* [Exercise brief] Retype the passage from "Muirhead lost his" to "of all time." in the text on the swimmer James Muirhead.

=== Text for analysis ===

James Muirhead

Personal information
- Born: 21 September 1953 (age 72)
- Died: 17 October 2021 (aged 68)

Sport
- Country: Great Britain
- Sport: Paralympic swimming

Medal record
Paralympic Games
Swimming
| Gold medal – first place | 1976 Toronto | Men's 100 m Butterfly A |
| Gold medal – first place | 1976 Toronto | Men's 4x100 m Individual Medley A |
| Gold medal – first place | 1980 Arnhem | Men's 100 m Freestyle A |
| Gold medal – first place | 1980 Arnhem | Men's 100 m Backstroke A |
| Gold medal – first place | 1984 Stoke Mandeville / New York | Men's 100 m Butterfly B1 |
| Silver medal – second place | 1976 Toronto | Men's 100 m Freestyle A |
| Silver medal – second place | 1976 Toronto | Men's 100 m Backstroke A |
| Silver medal – second place | 1980 Arnhem | Men's 100 m Butterfly A |
| Silver medal – second place | 1980 Arnhem | Men's 4x100 m Individual Medley A |
| Silver medal – second place | 1984 Stoke Mandeville / New York | Men's 100 m Freestyle B1 |
| Bronze medal – third place | 1984 Stoke Mandeville / New York | Men's 400 m Freestyle B1 |
| Bronze medal – third place | 1984 Stoke Mandeville / New York | Men's 100 m Backstroke B1 |
| Bronze medal – third place | 1984 Stoke Mandeville / New York | Men's 200 m Individual Medley B1 |

= James Muirhead (swimmer) =

British Paralympic swimmer

James Muirhead (21 September 1953 - 17 October 2021) was a British Paralympic swimmer who won thirteen medals at the Summer Paralympic Games. His Paralympic debut was at the 1976 Summer Paralympics where he won two gold medals and two silvers. Muirhead repeated that feat in Arnhem for the 1980 Games, albeit in different events. He returned from the 1984 Summer Paralympics with a fifth gold, another silver, and three bronze medals.

Muirhead lost his sight at age 17. He qualified and worked as a physiotherapist.

He died of cancer in October 2021. He is still the most decorated Scottish Paralympic swimmer of all time.

=== Data ===

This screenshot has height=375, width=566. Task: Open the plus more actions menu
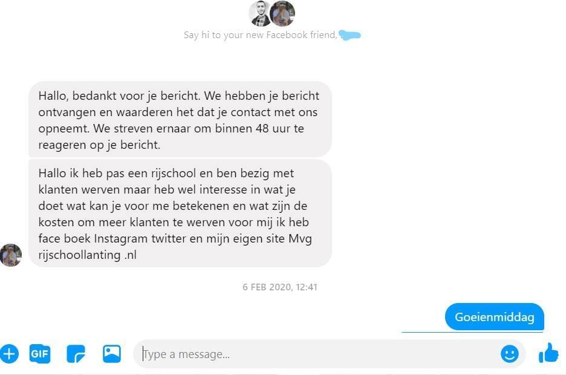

===
=== Data ===

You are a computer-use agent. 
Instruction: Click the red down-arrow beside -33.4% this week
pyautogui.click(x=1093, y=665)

===

* [Task output]
Muirhead lost his sight at age 17. He qualified and worked as a physiotherapist.

He died of cancer in October 2021. He is still the most decorated Scottish Paralympic swimmer of all time.